1. asynchronous motor DC pre-excitation based on flux compensation and deviation de-couple starts method, it is characterised in that: the method is led to Cross and arrange sampling module, flux compensation module, deviation de-couple module, premagnetization encourage module, inverter module and Digital Signal Processing Module realizes, and comprises the following steps:

Step one: sampling module gathers the rotor velocity ω of asynchronous machine, by itself and given rotor velocity ω^*Input is adopted The speed regulator of original mold block, speed regulator output slip ω_s；Gather three-phase electricity flow valuve i of asynchronous machine_A、i_BAnd i_C, make It obtains torque current value i through digital signal processing module by 3s/2r conversion_sqAnd exciting current value i_sdAnalogue signal, After by torque current value i_sqAnd exciting current value i_sdThe A/D converter of analogue signal input sample module, A/D converter is defeated Go out asynchronous machine stator magnetic linkage ψ_sDigital signal；

Step 2: utilize the asynchronous machine stator magnetic linkage ψ that Error flux linkage vector compensation module will collect in step one_sDigital signal Fluctuation compensate, its torque current expected value i_sq ^*By formula i_sq ^* =k_aω_s-k_bψ_s ^*/ψ_sIt is calculated, wherein k_a、k_b For proportionality coefficient, ψ_s ^*For asynchronous machine stator magnetic linkage expected value；Exciting current expected value i_sd ^*By formula i_sd ^*=ψ_r ^*/L_mCalculate Obtain, wherein ψ_r ^*For rotor flux expected value, L_mFor the mutual inductance value of asynchronous machine；

Step 3: by the torque current expected value i of step 2 gained_sq ^*With exciting current expected value i_sd ^*Supplied with digital signal processes Module, introduces the outside decoupling branch road K of asynchronous machine at the deviation that asynchronous machine gives current expected value and feedback current₁And K₂Offset the coupling of asynchronous machine cross-couplings voltage, only given by its d axle according to full decoupled condition i.e. d shaft current Periodically hope current value i_sd ^*Control, therefore K can be drawn₁、K₂Expression formula,, , wherein ω₁For rotor synchronous angular velocity, σ is asynchronous machine leakage inductance coefficient and σ=1-(L_m ²/L_rL_s), L_sLeak for asynchronous machine stator Sense, R_sFor stator resistance of asynchronous motor, p is differential operator, P_IFor decoupling transmission function and the P of the current controller of module_I=k_p+ k_i/ p, wherein k_pWith p and the i parameter that ki is respectively current controller, then obtained deviation de-couple by the schematic diagram of whole deviation de-couple Voltage Δ u_sdAnd Δ u_sq, finally give the torque current expected value i after decoupling_sq ^’And exciting current expected value i_sd ^’；

Step 4: rotor velocity ω and the slip ω that will gather in step one_sThe torque that integration after summation and step 3 obtain Current expected value i_sq ^’And exciting current expected value i_sd ^’Vector calculus controller in input pre-excitation module, by vector calculus control The asynchronous machine three-phase current expected value i of device processed output_A ^*、i_B ^*And i_C ^*The hysteresis comparison control device being passed through in pre-excitation module, To controlling pulse；

Step 5: the pulse obtained in step 4 is switched on-off and drives asynchronous machine controlling IGBT in inverter module Startup.

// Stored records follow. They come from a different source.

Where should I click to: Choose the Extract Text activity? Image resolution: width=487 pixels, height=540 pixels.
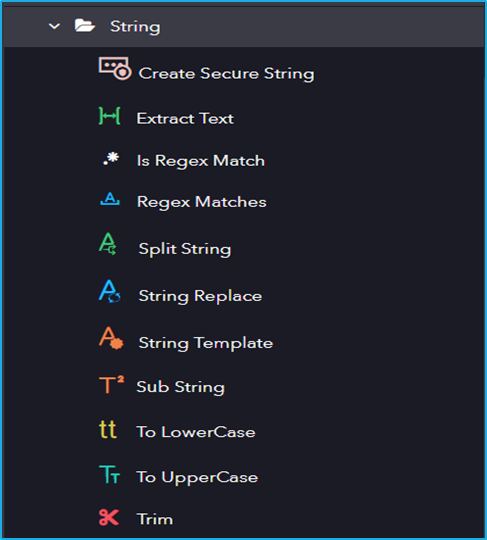tap(185, 119)
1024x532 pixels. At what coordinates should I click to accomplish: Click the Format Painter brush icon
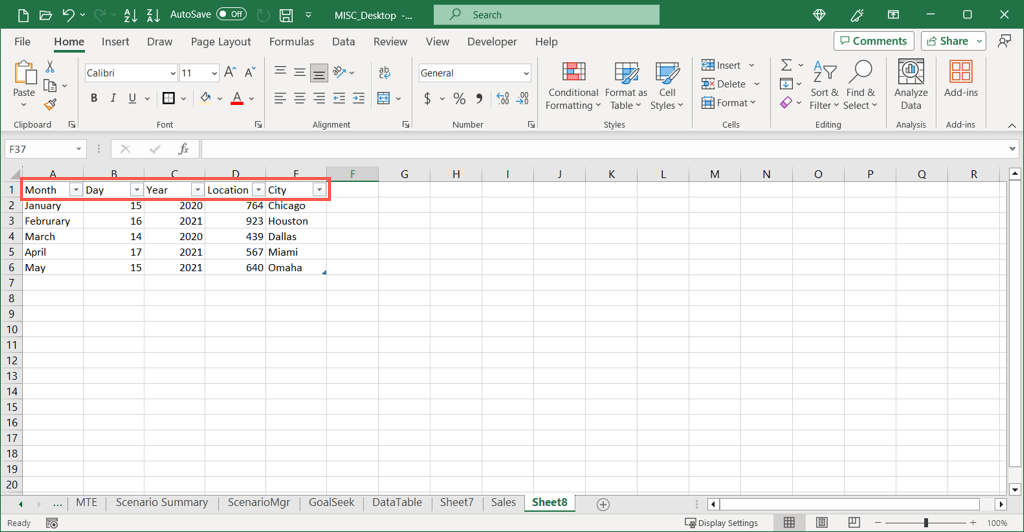coord(50,105)
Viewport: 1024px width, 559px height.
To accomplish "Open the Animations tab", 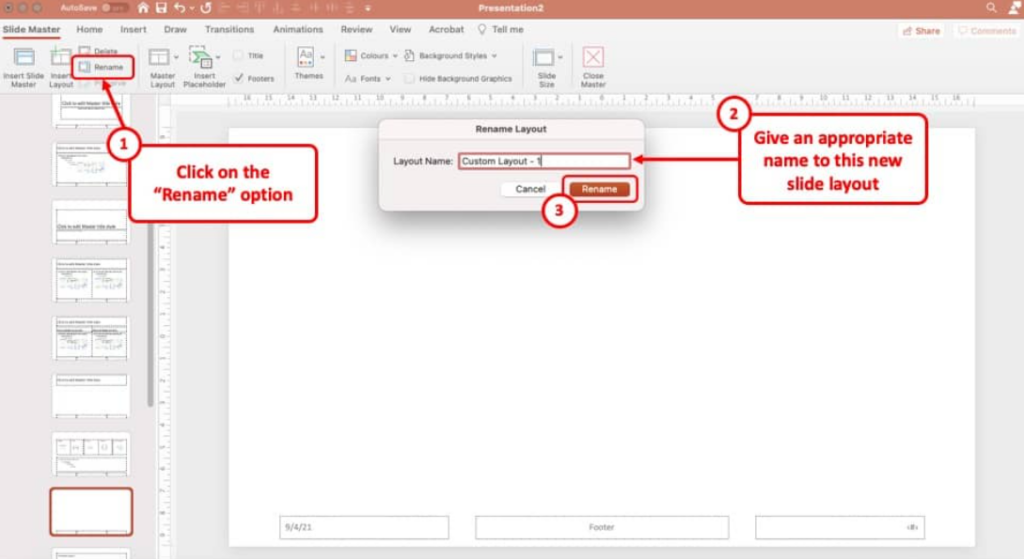I will pos(298,30).
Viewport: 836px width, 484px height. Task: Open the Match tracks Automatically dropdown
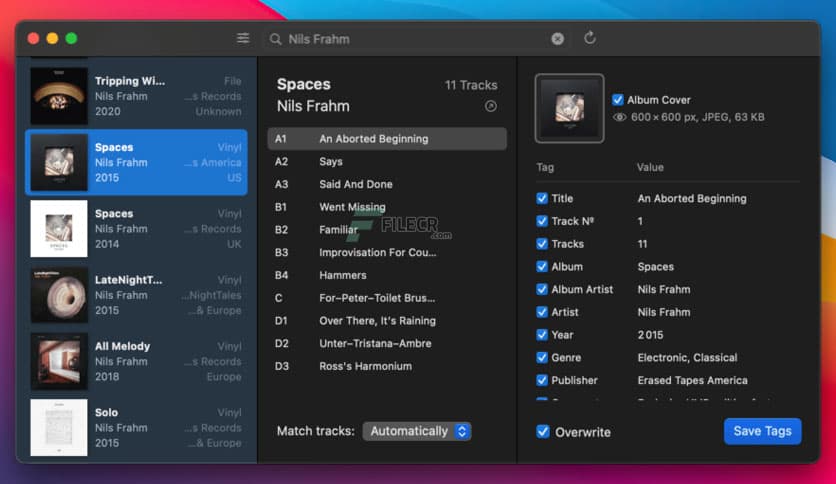pos(417,431)

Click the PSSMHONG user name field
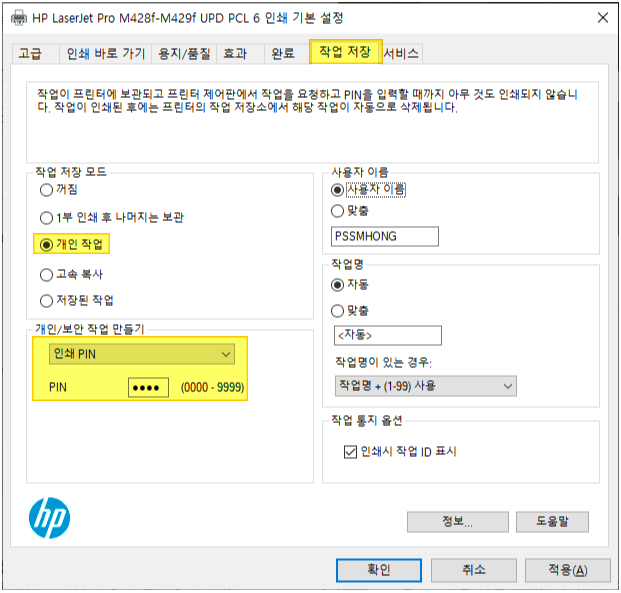coord(385,236)
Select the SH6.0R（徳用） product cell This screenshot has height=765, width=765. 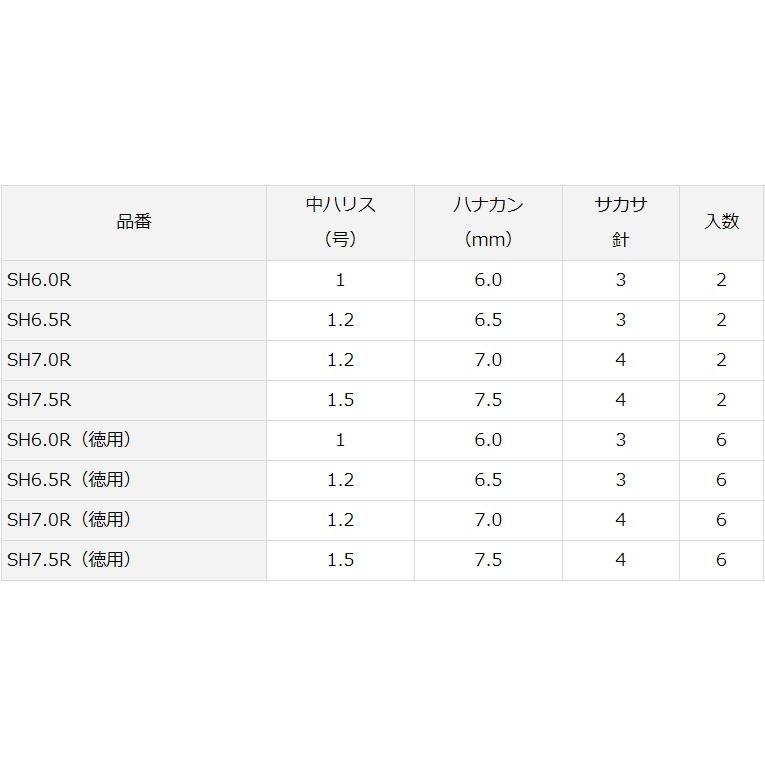coord(70,440)
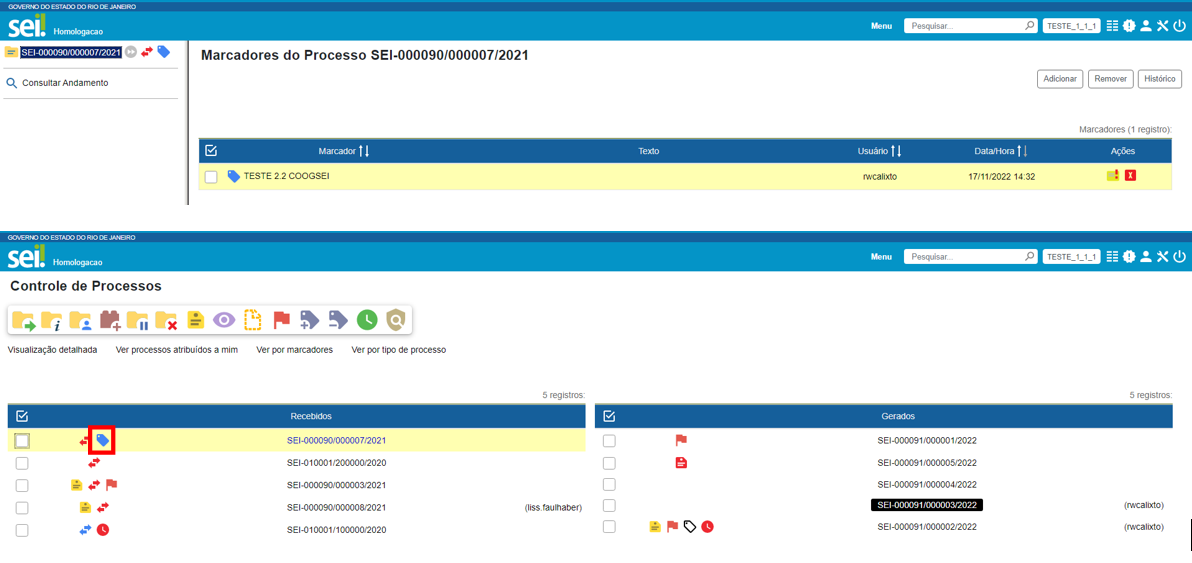Image resolution: width=1192 pixels, height=563 pixels.
Task: Click the highlighted blue tag marker icon
Action: click(x=103, y=440)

Asynchronous motor DC pre-excitation based on flux compensation and deviation de-couple the most according to claim 1 starts method, It is characterized in that: the described angular velocity omega gathered from asynchronous machine and asynchronous machine three-phase electricity flow valuve i_A、i_BAnd i_cThrough detection Loop is filtered processing, and removes the burr signal of interference.